Also, "double" rotations, which have no analogue in 3D space. The extra degree of freedom in 4D lets you perform 2 orthogonal rotations. This means that you can rotate around in 4D space, leaving only the origin fixed. In 3D rotations always fix some axis.
Trying to think about this stuff can be mind-bending, since it's natural to try to visualize things. So to give a little intuition, consider the coordinates of a 4D vector (x,y,z,w) and notice that we can spin around in both the x-y and z-w planes at the same time without interfering with each other!
That’s nice. I’m interested in why you went for a complementary filter specifically, if it was enough for your purpose or just the first one you tried out. (I see you reference the ahrs package where there are also implementations for other attitude estimators.)
I don't why people get so excited about quaternions, like they are some mystical concept.
Personally, I think one is better off learning some Differential Geometry and Abstract Algebra to really appreciate the broader context in which these exist.
Hi! Author here. I hand wrote this website and the source code of the examples mostly comes from my own debugging tools. That method in particular is just a very minimal implementation of section 8.5.2 of this textbook (but I tried to make it friendly for the blog post).
I've been seeing "that's vibe coded" comments a lot lately on posts. Comments that call out code that may or may not be vibe-coded. At what point should these types of posts start getting down-voted? It's not constructive, and IMO imparts a negative connotation.
HN: Show HN Awesome New LLM can Code!!
Also HN: TFA is vibe coded angry pitchfork or ugh
I agree, this is becoming HN's new favourite way to detail a conversation unproductively. It's up there with doxxing and ad hominems in my opinion - unverifiable and usually antagonistic.
This looks more like a copy paste error, where the function signature requests xyz, but the function itself uses an undefined array "axis" of which xyz correspond to indexes 0-2.
The code is correct aside from the obvious bug.
Bugs predate the existence of AI by decades. This particular bug doesn't look like one an AI would write.
Also it's a short function. It's impossible to miss unused parame if you read your own code at all. And if you somehow don't... then it's deserved anyway.
I love vibe coding. Even the variables don't match (x, y, x vs axis[3]) and the coder is left with no knowledge what's they doing. You'll probably either prompt for fixing it or fix it yourself, but will still not get substantial amount of the domain knowledge -- and let's be honest, this is example just the simplest term there, that's why the code is so easy to correct even without thinking...
I just figured out from subcomments it's an excerpt from article, so my comment just doesn't fit here (thought author of the comment I replied to just braged they can vibe code something ad hoc and don't need to read about domain). Apologies for the mistake (still keeping my opinion about vibe coding).
A unit quaternion represents a rotation in R³.
A quaternion represents the quotient of two vectors in R³. That's what Hamilton had in mind.

• [DATA SHOWN]:
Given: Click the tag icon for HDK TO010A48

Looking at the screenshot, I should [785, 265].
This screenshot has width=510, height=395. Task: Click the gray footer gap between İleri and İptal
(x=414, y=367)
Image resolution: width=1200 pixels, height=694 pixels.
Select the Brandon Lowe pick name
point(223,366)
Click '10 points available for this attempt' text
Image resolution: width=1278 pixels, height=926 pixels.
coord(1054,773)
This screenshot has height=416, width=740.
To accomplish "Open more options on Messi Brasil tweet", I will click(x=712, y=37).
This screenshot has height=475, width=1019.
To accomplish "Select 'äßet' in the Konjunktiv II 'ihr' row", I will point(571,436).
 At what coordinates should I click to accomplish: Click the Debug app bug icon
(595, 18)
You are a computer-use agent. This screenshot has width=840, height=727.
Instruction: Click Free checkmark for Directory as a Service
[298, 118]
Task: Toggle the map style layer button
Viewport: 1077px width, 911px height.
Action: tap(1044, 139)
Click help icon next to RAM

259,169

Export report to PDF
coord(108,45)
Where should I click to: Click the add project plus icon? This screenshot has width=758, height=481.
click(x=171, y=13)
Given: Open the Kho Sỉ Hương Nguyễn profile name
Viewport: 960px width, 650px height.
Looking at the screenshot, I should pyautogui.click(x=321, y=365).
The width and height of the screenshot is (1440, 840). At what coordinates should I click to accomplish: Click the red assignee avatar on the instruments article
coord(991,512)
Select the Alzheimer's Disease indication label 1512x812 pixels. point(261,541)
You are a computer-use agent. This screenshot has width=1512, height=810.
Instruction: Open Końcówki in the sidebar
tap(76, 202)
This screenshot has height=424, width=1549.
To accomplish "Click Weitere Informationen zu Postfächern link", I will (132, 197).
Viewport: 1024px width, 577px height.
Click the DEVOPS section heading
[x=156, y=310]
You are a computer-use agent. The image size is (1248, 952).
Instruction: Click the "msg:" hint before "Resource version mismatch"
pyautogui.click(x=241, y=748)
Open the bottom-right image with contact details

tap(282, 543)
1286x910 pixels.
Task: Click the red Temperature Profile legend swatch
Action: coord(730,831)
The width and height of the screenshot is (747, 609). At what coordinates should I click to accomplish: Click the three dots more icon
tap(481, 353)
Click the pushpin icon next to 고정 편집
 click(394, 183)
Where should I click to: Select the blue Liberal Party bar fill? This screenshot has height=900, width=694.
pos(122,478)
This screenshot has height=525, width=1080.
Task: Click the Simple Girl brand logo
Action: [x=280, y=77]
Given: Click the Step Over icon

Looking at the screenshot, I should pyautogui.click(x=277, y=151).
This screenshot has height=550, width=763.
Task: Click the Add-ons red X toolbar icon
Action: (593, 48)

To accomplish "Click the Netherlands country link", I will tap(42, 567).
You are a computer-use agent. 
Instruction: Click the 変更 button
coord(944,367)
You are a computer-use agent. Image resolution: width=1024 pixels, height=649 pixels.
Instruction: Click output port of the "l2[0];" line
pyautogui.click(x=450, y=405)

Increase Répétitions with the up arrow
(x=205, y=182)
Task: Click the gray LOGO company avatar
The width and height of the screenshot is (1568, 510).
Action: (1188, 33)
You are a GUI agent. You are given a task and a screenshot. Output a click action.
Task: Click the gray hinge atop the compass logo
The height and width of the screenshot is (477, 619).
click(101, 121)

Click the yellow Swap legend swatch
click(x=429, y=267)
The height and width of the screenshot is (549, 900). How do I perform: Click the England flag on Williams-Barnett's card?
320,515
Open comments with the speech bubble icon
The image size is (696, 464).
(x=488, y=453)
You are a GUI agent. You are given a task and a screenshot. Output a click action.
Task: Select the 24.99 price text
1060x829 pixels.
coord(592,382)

• [WHAT TO DO]:
(1) In the comment thread about quaternions, which section of the textbook does the author say their method implements?
(2) Reproduce the stretch of the comment thread about quaternions from "That’s nice. I’m" through "some mystical concept.".
(3) How would you render this sentence from the comment thread about quaternions in French: "Bugs predate the existence of AI by decades."

• [TASK ANSWERS]:
(1) Section 8.5.2.

(2)
That’s nice. I’m interested in why you went for a complementary filter specifically, if it was enough for your purpose or just the first one you tried out. (I see you reference the ahrs package where there are also implementations for other attitude estimators.)
I don't why people get so excited about quaternions, like they are some mystical concept.

(3) Les bugs sont antérieurs de plusieurs décennies à l'existence de l'IA.